New York Natural Heritage Program
Calcareous Shoreline Outcrop

Threats [-]
Calcareous shoreline outcrops are threatened by development (e.g., residential, agricultural, industrial), either directly within the community or in the surrounding landscape. Structures built along the shoreline are a particular threat to this community (e.g., riprap, boat launches, cabins). Other threats include habitat alteration (e.g., road crossings, logging, mining), and relatively minor recreational overuse (e.g., boating, ATVs, trampling by visitors, campgrounds, picnic areas, fishing, trash dumping). Threats to the adjacent lake and river may apply to the shoreline outcrop (e.g., pollution, nutrient loading, sedimentation, impoundments/flooding, water release for rafting). Several calcareous shoreline outcrops are threatened by invasive species, such as purple loosestrife (Lythrum salicaria), reed canary grass (Phalaris arundinacea), reedgrass (Phragmites australis ssp. australis ), Canada bluegrass (Poa compressa), multiflora rose (Rosa multiflora), colt's foot (Tussilago farfara), and buckthorn (Rhamnus cathartica).
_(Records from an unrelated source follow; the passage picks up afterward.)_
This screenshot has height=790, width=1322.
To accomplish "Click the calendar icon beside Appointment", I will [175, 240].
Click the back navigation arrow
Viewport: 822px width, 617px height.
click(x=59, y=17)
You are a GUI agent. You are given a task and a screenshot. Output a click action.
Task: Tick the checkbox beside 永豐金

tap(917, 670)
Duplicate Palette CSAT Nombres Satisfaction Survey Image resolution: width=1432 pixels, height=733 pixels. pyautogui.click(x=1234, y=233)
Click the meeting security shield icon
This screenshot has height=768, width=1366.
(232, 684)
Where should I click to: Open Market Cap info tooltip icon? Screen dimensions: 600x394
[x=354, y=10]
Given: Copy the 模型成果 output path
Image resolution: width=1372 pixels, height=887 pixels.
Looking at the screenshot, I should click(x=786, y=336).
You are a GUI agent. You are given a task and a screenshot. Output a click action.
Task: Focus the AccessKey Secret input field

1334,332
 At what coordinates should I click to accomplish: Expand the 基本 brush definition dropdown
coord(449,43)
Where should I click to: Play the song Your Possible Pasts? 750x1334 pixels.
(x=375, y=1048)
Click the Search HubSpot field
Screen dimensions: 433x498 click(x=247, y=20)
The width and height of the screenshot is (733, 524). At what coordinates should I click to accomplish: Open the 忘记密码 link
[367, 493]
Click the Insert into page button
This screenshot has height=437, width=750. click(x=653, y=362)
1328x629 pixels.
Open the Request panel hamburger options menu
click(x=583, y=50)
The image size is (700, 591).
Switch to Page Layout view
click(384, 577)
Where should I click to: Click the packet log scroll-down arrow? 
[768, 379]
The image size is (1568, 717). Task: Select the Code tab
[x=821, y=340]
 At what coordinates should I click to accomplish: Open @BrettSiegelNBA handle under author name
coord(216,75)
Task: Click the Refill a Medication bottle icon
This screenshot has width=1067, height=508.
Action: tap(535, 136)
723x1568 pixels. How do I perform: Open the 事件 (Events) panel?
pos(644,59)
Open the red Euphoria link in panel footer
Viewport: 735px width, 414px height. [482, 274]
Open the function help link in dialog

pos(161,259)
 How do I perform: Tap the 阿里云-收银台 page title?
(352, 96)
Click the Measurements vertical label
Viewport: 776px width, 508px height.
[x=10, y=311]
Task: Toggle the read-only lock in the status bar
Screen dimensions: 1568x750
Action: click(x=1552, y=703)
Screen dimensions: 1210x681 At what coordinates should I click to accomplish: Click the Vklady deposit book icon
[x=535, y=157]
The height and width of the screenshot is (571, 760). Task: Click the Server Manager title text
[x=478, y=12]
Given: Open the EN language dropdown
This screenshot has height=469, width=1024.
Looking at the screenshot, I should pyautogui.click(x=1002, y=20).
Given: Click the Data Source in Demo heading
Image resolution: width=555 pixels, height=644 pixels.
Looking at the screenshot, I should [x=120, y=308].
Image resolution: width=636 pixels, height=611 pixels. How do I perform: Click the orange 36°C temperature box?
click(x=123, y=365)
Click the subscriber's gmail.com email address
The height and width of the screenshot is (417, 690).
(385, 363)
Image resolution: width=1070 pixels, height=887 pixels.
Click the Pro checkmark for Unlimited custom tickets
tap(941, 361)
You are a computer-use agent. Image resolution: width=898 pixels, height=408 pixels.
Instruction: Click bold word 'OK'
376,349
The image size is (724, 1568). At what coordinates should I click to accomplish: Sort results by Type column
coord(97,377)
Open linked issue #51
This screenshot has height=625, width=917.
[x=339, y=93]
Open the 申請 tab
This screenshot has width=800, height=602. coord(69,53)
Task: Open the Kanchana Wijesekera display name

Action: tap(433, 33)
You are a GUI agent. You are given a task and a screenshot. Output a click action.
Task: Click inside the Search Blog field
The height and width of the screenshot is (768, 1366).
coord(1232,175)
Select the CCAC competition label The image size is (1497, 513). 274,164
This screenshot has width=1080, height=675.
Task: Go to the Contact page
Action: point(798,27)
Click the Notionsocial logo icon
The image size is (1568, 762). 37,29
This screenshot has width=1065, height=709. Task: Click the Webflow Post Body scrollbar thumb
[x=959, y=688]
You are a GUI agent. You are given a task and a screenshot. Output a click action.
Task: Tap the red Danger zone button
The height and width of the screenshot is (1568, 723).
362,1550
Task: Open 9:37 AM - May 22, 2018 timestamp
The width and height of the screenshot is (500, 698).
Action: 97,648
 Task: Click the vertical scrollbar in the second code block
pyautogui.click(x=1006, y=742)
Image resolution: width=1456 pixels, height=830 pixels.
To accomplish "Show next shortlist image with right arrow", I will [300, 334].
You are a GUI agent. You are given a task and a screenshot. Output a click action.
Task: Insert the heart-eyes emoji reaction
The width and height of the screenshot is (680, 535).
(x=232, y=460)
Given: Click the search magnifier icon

Conservation Strategies and Management Practices [-]
Where practical, establish and maintain a natural forested buffer to reduce storm-water, pollution, and nutrient run-off, while simultaneously capturing sediments before they reach the shoreline. Avoid habitat alteration along the shoreline and surrounding landscape. Restore calcareous shoreline outcrop communities that have been unnaturally disturbed (e.g., remove obsolete impoundments in order to restore the natural hydrology). Prevent the spread of invasive exotic species into the shoreline outcrop through appropriate direct management, and by minimizing potential dispersal corridors, such as roads and bridges.

Inventory Needs [-]
Survey for occurrences statewide to advance documentation and classification of calcareous shoreline outcrops. Continue searching for large sites in excellent to good condition (A- to AB-ranked).

Research Needs [-]
Research composition of calcareous shoreline outcrops statewide in order to characterize variations (e.g., river vs. lake shorelines). Collect sufficient plot data to support the recognition of several distinct calcareous shoreline outcrop types based on composition, specific geology, and by ecoregion.